The auditory task began with two practice sentences intended to familiarize the participant with the response choices. An audio clip played “The grammar of this sentence is good,” in the first practice trial and “The grammar of this sentence are bad.” in the second practice trial. A button labeled “Listen Again” was at the center of the screen, with buttons labelled “Not sure”, “Incorrect”, or “Correct” below it. Each button was labelled with an arrow (pointing up, left, and right, respectively, Figure TBD). While participants were instructed to use the arrow keys, due to limitations of the implementation it was also possible to use a mouse to select answers.
In the practice trials, if the correct answer was chosen it was highlighted in green and then the next trial appeared. If “Not Sure” or the incorrect answer was chosen, it was highlighted in red, and the trial remained on the screen until the correct answer was chosen.
After the practice sentences, the participant was presented with 60 auditory items in a fixed order. Next the instructions for the written task (modeled on the original instructions) were displayed, “Read each sentence. Your task is to decide whether the grammar of the sentence is correct or incorrect. After you read the sentence, please choose Correct, Incorrect, or Not Sure. You can take as much time as you need to make your choice.”

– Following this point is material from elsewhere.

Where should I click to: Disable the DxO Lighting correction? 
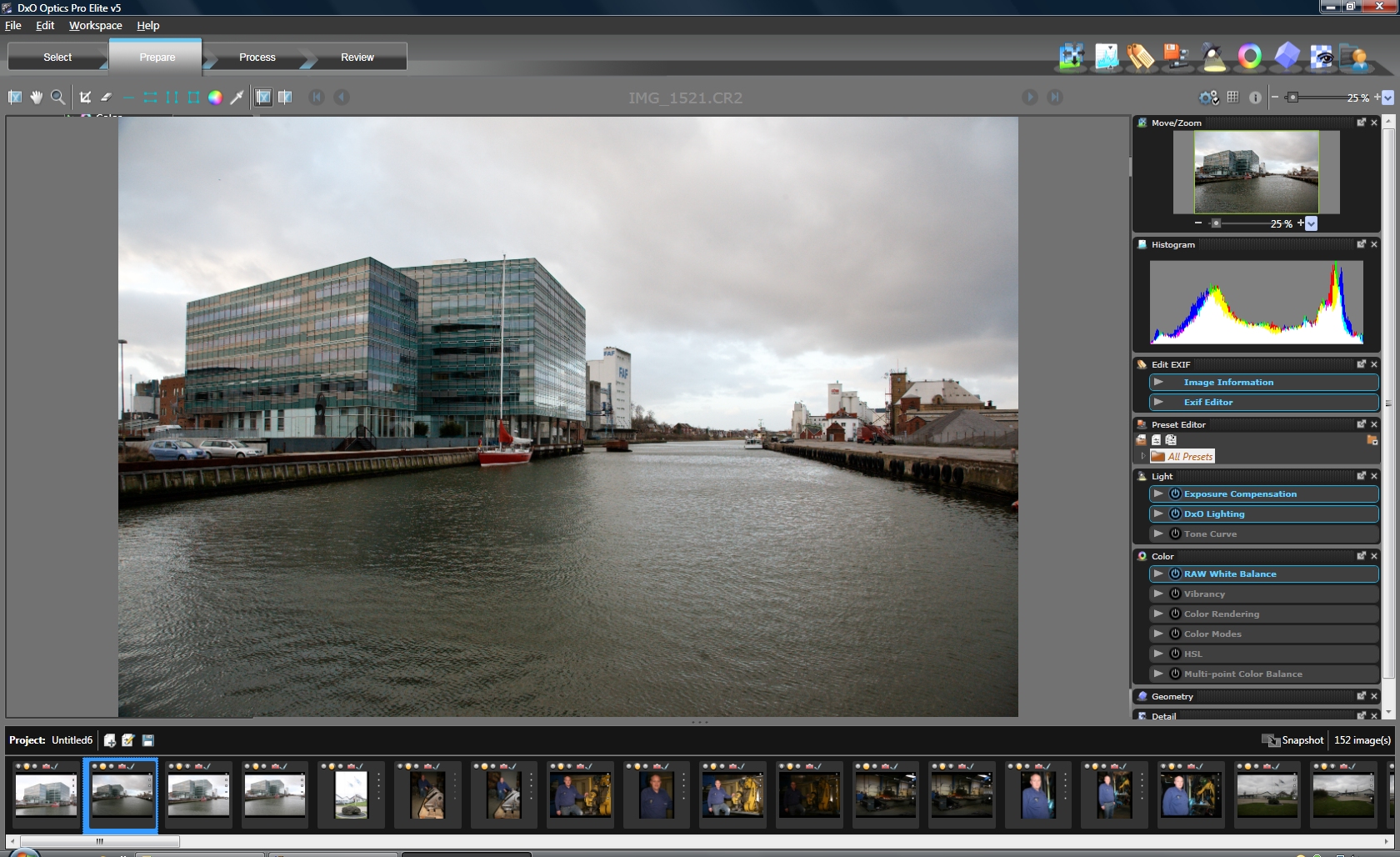[x=1175, y=514]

The written task began with the same practice sentences. These were displayed on the screen just above the choices (Figure TBD). The main part of the task presented the same 60 sentences, in written format, in a different fixed order. While the Listen Again button was visible, pressing it did not play any audio.
Analysis Plan
Original Analysis
The original paper conducted the following analysis: “The four GJTs were scored in terms of accuracy, with 1 point for a correct response and 0 point for incorrect and no response. The maximum score for each GJT was 48. The option “Not sure” was considered to be incorrect. “No response” items accounted for 13% and 18% of all the responses to the timed AGJT and timed WGJT respectively. The reliability of the four GJTs was calculated based on the 120 EFL students’ data, using Cronbach’s alpha. The reliability coefficients of the timed AGJT, timed WGJT, untimed AGJT, and untimed WGJT were 0.80, 0.87, 0.81, and 0.86, respectively. Descriptive statistics of the EFL participants were calculated for the four GJTs. […] Bivariate correlations were also computed to examine the relationships among the grammatical and ungrammatical items of the four GJTs. Repeated-measures ANOVA tests were performed on the 120 EFL learner data. Given that the items of the two target features are not identical in terms of their length, error types and sentence pattern (i.e., simple versus complex), the bivariate correlations and the repeated-measures ANOVA tests were conducted separately for the passive structure and the past progressive structure. The participants’ GJT performance was also examined in relation to the different error types included in the ungrammatical items of the two target features.”
Replication Analysis
The auditory and written GJT were scored for accuracy, with 1 point for a correct response and 0 point for incorrect and “Not Sure” response. The maximum score for each GJT is 48. The mean and standard deviation for the participants were computed for each combination of modality (auditory/written), grammaticality (grammatical/ungrammatical), and feature (passive/past progressive). Pearson correlations were computed between modalities for all items, for passive items only, and for past progressive items only.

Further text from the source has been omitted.